The IFO survey is important because it asks businesses to evaluate their future expectations. This includes insight into investment trends over the next six months.
Germany is returning to lockdown for the holidays, which could keep sentiment depressed. However, with many major traders looking to take the next two weeks off, a substantial portion of the market is already looking ahead to next year.

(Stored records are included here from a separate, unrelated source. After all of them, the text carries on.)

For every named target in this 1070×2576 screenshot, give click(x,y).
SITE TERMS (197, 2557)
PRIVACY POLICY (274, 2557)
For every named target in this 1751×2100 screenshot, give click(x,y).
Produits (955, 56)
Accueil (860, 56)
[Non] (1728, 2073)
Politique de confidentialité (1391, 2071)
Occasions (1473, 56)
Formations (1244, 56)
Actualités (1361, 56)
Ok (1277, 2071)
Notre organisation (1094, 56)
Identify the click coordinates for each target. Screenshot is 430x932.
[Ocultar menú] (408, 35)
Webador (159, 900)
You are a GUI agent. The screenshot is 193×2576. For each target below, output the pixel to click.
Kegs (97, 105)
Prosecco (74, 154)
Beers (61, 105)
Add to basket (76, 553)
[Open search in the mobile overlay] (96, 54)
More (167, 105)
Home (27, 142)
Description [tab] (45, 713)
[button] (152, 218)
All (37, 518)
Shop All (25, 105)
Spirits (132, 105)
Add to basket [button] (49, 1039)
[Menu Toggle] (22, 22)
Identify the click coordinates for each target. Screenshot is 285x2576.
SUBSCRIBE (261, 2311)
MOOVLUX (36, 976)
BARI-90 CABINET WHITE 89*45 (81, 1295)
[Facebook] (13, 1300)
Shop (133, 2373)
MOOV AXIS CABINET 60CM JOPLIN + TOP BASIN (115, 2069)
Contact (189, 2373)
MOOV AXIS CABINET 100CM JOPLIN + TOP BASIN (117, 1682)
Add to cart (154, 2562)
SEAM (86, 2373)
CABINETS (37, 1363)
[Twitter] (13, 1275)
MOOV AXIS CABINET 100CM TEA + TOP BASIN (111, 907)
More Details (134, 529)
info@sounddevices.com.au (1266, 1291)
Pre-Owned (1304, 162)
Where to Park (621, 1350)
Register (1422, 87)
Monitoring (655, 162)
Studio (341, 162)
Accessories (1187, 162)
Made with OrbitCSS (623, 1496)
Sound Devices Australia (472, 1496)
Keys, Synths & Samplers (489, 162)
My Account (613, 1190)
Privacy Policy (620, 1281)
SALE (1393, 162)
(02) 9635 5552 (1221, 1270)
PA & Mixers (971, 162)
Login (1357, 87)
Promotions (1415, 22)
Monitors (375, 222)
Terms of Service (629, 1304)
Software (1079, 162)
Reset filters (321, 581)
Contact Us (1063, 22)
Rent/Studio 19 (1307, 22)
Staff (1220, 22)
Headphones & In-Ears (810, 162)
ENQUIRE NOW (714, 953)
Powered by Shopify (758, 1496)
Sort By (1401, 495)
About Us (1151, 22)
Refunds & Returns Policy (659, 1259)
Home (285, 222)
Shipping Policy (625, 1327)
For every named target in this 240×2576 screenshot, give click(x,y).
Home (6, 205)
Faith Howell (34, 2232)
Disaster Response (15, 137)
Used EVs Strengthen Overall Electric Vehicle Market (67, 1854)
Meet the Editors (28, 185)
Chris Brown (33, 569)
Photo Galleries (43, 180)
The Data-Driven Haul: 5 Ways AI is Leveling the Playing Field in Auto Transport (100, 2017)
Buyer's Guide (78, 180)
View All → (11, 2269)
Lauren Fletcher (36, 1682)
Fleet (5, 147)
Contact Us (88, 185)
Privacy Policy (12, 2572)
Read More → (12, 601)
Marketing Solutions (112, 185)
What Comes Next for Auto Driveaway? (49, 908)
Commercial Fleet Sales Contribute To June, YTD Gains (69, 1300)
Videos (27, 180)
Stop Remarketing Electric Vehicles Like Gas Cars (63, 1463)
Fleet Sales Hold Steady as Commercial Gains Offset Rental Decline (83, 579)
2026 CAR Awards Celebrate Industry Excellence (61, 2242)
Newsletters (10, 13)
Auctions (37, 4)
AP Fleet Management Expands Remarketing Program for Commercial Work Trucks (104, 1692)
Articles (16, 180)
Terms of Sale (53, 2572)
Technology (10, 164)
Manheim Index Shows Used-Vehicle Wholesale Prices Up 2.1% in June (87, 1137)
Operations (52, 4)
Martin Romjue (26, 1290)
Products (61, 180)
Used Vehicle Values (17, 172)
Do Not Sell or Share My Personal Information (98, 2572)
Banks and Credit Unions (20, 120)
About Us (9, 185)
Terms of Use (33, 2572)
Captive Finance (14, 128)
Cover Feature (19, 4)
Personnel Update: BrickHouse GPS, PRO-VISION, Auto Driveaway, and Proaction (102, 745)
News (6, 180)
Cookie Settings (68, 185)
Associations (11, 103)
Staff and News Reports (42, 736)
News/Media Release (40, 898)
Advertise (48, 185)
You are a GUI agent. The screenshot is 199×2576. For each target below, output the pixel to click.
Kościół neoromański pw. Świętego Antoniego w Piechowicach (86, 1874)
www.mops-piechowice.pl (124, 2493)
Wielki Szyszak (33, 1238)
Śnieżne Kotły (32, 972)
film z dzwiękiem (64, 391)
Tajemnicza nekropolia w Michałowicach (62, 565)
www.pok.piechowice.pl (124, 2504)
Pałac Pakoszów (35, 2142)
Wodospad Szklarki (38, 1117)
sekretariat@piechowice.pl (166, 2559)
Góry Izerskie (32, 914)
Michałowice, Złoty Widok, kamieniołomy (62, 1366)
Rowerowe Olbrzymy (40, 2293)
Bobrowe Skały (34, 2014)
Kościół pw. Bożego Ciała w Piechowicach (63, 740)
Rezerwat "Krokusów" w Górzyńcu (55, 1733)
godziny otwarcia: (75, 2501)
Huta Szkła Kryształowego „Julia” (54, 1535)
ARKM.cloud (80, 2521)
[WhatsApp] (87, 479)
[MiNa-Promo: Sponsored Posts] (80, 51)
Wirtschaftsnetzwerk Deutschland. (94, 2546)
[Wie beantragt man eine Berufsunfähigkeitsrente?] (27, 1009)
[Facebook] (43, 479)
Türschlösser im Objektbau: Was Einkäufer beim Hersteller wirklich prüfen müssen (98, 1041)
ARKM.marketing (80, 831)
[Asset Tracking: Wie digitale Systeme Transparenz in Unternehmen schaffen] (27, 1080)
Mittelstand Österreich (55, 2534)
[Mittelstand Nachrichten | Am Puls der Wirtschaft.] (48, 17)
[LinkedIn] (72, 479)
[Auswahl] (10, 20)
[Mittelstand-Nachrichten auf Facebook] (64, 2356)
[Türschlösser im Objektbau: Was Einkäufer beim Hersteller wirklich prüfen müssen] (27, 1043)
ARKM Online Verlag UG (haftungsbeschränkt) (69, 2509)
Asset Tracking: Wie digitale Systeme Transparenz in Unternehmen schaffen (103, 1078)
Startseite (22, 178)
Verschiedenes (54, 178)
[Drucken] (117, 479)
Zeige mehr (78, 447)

Furthermore, as the covid vaccine is rolled out over the period and we just received more information on just how effective they are. This means that there are substantial reasons for the businesses to be optimistic that over the next six months, economic activity will finally be able to return to normal. However, will the survey reflect this?
What We are Looking for:
The IFO is divided into two parts: the current assessment and expectations. The latter is generally more market-moving, especially in this environment. It is the combination of the two that gives us the headline result.
The dividing line between positive and negative in terms of the situation or outlook is 100. Results below that show that businesses think things are heading in the wrong direction.
IFO Business Climate is projected to slip slightly to 90.0 compared to 90.7 in November. Note that in November we were already seeing a spike in covid cases, and authorities were already talking about reinstating lockdowns. So, last month’s reading ought to already accounted for some of the current sales environment.
The Key Components
IFO Expectations survey is expected to improve to 92.5 compared to 91.5 in the prior reading. Remember that this is where businesses expect things to be in six months’ time, after the full rollout of the vaccines. A result below 100 shows businesses are not expecting a meaningful recovery at least until the middle of next year.
The IFO Current Assessment index is expected to drop a full point to 89 compared to 90 prior. This would be a deepening of the downturn we saw starting in October.
Interestingly, optimism about the outlook started falling before the current assessment did, and both remain in contraction. The inevitable conclusion from that is German businesses are likely to hold off on capital spending that might boost the economy.
The Potential Market Reaction
The projected results are relatively far away from 100, a few decimals of a miss or overshoot of expectations are not likely to have a major impact on the markets. Traders are more likely to care about the trends.
So if expectations drop below 91, it would show a reversal in optimism, and likely sap risk sentiment. On the other hand, it could substantially beat expectations, and still be in line with the market’s outlook.